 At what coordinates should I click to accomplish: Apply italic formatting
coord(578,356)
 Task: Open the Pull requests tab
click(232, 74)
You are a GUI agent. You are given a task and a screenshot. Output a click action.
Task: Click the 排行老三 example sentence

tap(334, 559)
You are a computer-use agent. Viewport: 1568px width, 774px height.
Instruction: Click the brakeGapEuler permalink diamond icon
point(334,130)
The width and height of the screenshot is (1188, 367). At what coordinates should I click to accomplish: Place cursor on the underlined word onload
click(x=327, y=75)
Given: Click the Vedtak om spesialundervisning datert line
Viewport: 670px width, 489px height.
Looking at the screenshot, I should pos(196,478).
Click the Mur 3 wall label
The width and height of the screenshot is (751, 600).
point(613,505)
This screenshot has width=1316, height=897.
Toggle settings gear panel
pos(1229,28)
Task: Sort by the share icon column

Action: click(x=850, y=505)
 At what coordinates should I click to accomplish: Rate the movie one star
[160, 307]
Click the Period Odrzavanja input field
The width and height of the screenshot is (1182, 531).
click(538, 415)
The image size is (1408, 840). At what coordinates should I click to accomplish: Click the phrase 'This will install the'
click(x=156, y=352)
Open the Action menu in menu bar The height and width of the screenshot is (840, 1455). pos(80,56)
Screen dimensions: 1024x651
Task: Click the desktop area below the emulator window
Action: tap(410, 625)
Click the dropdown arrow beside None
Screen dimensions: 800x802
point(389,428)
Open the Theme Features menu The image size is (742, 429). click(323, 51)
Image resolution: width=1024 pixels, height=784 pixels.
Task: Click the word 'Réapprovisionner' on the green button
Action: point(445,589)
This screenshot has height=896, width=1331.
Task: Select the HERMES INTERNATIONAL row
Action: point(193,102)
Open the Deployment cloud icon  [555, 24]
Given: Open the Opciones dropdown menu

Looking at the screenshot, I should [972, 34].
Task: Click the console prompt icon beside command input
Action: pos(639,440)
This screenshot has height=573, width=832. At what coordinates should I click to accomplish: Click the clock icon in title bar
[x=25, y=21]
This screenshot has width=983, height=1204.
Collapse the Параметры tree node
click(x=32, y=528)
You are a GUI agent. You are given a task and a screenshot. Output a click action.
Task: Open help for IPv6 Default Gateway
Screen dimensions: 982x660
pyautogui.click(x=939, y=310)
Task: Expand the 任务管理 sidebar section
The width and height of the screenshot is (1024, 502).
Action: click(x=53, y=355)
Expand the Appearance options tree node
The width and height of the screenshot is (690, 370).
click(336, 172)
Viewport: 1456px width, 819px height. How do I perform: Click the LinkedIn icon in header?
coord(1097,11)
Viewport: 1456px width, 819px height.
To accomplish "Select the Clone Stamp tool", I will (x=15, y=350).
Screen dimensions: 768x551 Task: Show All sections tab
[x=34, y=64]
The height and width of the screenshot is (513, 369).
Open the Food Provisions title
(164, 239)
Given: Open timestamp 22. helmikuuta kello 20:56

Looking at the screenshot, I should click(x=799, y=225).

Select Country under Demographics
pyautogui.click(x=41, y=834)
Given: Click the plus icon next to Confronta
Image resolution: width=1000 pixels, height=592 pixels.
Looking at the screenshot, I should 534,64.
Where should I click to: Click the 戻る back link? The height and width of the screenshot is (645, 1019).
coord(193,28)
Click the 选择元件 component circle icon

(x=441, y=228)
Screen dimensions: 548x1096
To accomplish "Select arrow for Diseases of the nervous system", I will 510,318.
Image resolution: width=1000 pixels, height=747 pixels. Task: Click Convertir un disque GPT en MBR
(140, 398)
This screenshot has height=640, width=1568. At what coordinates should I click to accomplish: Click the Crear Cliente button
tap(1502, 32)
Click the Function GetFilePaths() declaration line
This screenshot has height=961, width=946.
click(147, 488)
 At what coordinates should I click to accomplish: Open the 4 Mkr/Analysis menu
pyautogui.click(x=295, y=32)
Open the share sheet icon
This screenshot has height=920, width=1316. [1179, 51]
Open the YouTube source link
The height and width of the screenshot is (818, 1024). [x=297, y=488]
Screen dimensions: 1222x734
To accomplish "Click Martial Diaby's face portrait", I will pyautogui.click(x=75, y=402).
=======
# SHORT PROBLEM:
Return the whole listing above, reproducing every line character for character.

# WRITTEN RESPONSE:
 At what coordinates should I click to accomplish: Apply italic formatting
coord(578,356)
 Task: Open the Pull requests tab
click(232, 74)
You are a GUI agent. You are given a task and a screenshot. Output a click action.
Task: Click the 排行老三 example sentence

tap(334, 559)
You are a computer-use agent. Viewport: 1568px width, 774px height.
Instruction: Click the brakeGapEuler permalink diamond icon
point(334,130)
The width and height of the screenshot is (1188, 367). At what coordinates should I click to accomplish: Place cursor on the underlined word onload
click(x=327, y=75)
Given: Click the Vedtak om spesialundervisning datert line
Viewport: 670px width, 489px height.
Looking at the screenshot, I should pos(196,478).
Click the Mur 3 wall label
The width and height of the screenshot is (751, 600).
point(613,505)
This screenshot has width=1316, height=897.
Toggle settings gear panel
pos(1229,28)
Task: Sort by the share icon column

Action: click(x=850, y=505)
 At what coordinates should I click to accomplish: Rate the movie one star
[160, 307]
Click the Period Odrzavanja input field
The width and height of the screenshot is (1182, 531).
click(538, 415)
The image size is (1408, 840). At what coordinates should I click to accomplish: Click the phrase 'This will install the'
click(x=156, y=352)
Open the Action menu in menu bar The height and width of the screenshot is (840, 1455). pos(80,56)
Screen dimensions: 1024x651
Task: Click the desktop area below the emulator window
Action: tap(410, 625)
Click the dropdown arrow beside None
Screen dimensions: 800x802
point(389,428)
Open the Theme Features menu The image size is (742, 429). click(323, 51)
Image resolution: width=1024 pixels, height=784 pixels.
Task: Click the word 'Réapprovisionner' on the green button
Action: point(445,589)
This screenshot has height=896, width=1331.
Task: Select the HERMES INTERNATIONAL row
Action: point(193,102)
Open the Deployment cloud icon  [555, 24]
Given: Open the Opciones dropdown menu

Looking at the screenshot, I should [972, 34].
Task: Click the console prompt icon beside command input
Action: pos(639,440)
This screenshot has height=573, width=832. At what coordinates should I click to accomplish: Click the clock icon in title bar
[x=25, y=21]
This screenshot has width=983, height=1204.
Collapse the Параметры tree node
click(x=32, y=528)
You are a GUI agent. You are given a task and a screenshot. Output a click action.
Task: Open help for IPv6 Default Gateway
Screen dimensions: 982x660
pyautogui.click(x=939, y=310)
Task: Expand the 任务管理 sidebar section
The width and height of the screenshot is (1024, 502).
Action: click(x=53, y=355)
Expand the Appearance options tree node
The width and height of the screenshot is (690, 370).
click(336, 172)
Viewport: 1456px width, 819px height. How do I perform: Click the LinkedIn icon in header?
coord(1097,11)
Viewport: 1456px width, 819px height.
To accomplish "Select the Clone Stamp tool", I will (x=15, y=350).
Screen dimensions: 768x551 Task: Show All sections tab
[x=34, y=64]
The height and width of the screenshot is (513, 369).
Open the Food Provisions title
(164, 239)
Given: Open timestamp 22. helmikuuta kello 20:56

Looking at the screenshot, I should click(x=799, y=225).

Select Country under Demographics
pyautogui.click(x=41, y=834)
Given: Click the plus icon next to Confronta
Image resolution: width=1000 pixels, height=592 pixels.
Looking at the screenshot, I should 534,64.
Where should I click to: Click the 戻る back link? The height and width of the screenshot is (645, 1019).
coord(193,28)
Click the 选择元件 component circle icon

(x=441, y=228)
Screen dimensions: 548x1096
To accomplish "Select arrow for Diseases of the nervous system", I will 510,318.
Image resolution: width=1000 pixels, height=747 pixels. Task: Click Convertir un disque GPT en MBR
(140, 398)
This screenshot has height=640, width=1568. At what coordinates should I click to accomplish: Click the Crear Cliente button
tap(1502, 32)
Click the Function GetFilePaths() declaration line
This screenshot has height=961, width=946.
click(147, 488)
 At what coordinates should I click to accomplish: Open the 4 Mkr/Analysis menu
pyautogui.click(x=295, y=32)
Open the share sheet icon
This screenshot has height=920, width=1316. [1179, 51]
Open the YouTube source link
The height and width of the screenshot is (818, 1024). [x=297, y=488]
Screen dimensions: 1222x734
To accomplish "Click Martial Diaby's face portrait", I will pyautogui.click(x=75, y=402).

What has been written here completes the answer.